‘Star Trek: First Contact’ (1996) by Jason Koenigsberg Thanksgiving of 1996 I remember seeing one of my favorite science fiction movies and one of the best Star Trek movies of […]
‘Star Trek: First Contact’ (1996)
by Jason Koenigsberg
Thanksgiving of 1996 I remember seeing one of my favorite science fiction movies and one of the best Star Trek movies of all time, certainly the best to feature the Next Generation cast. Star Trek: First Contact is a great vision of the future and embodies what humanity should strive for. After last weeks election results left our country more divided than it has been in decades, this is the ideal future that mankind should strive for and it uses technology to bring our species closer together, encapsulating everything Star Trek and Gene Roddenberry stood for.
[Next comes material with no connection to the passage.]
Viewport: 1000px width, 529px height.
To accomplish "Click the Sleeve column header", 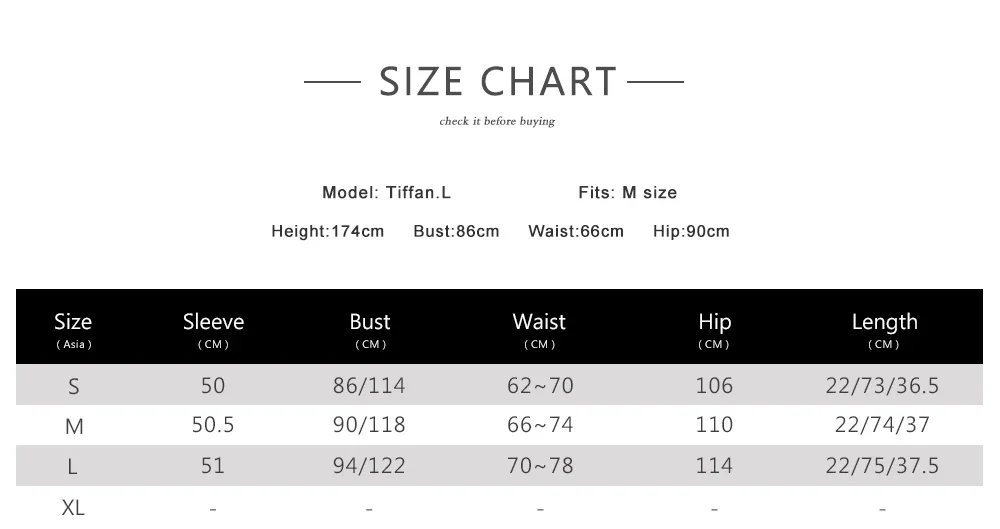I will (x=213, y=328).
Star Trek: First Contact is also a phenomenal movie. From it’s opening credits with Jerry Goldsmith’s elegant score, followed by a shocking dream sequence of Captain Picard (Patrick Stewart) and then it immediately dives into the plot involving the Enterprise crews greatest threat, the Borg. A cyborg collective that travels through space and time accumulating and consolidating life everywhere it goes. The Borg is a metaphor for communism and all things that threaten human individuality and emotion. First Contact delves deeper into the Borg than any previous Star Trek episode or film has including the extraordinary two part episode where Captain Picard is taken by the Borg. This time Picard has to save Data, an android, from the Borg Queen as she tries to seduce him to conquer the Enterprise and planet Earth as the crew followed a Borg ship back in time. While on Earth they try to aid a reluctant and offbeat scientist named Zefram Cochran, played perfectly by James Cromwell, from achieving warp drive and subsequently making first contact with an alien race, the Vulcans.
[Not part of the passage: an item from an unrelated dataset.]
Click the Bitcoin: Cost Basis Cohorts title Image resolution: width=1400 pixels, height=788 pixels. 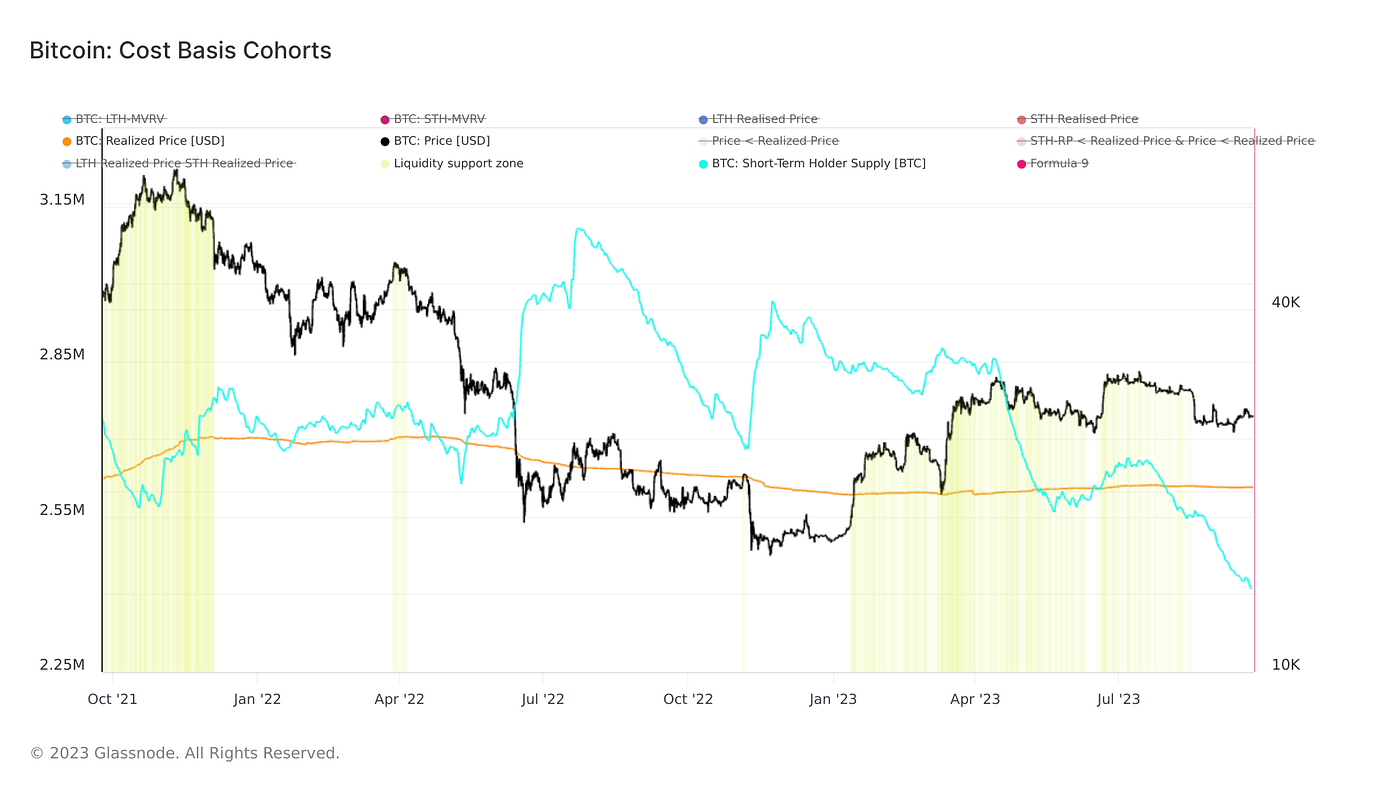click(x=180, y=50)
The performances from all the Next Generation cast are spot on, and non-tv actors Cromwell and Alfre Woodard elevate Star Trek: First Contact into being one of the best and most humanistic science fiction movies of its era. Woodard was so great I thought she deserved a Best Supporting Actress nomination. The scene where she talks to Picard about Captain Ahab and Moby Dick is one of the most revelatory in any Star Trek film. Discover or Rediscover Star Trek: First Contact on its 20th anniversary. You do not need to be a Trekkie or even a casual Trek fan to appreciate this transcendent action-packed film.
Star Trek: First Contact is currently available to stream on Netflix.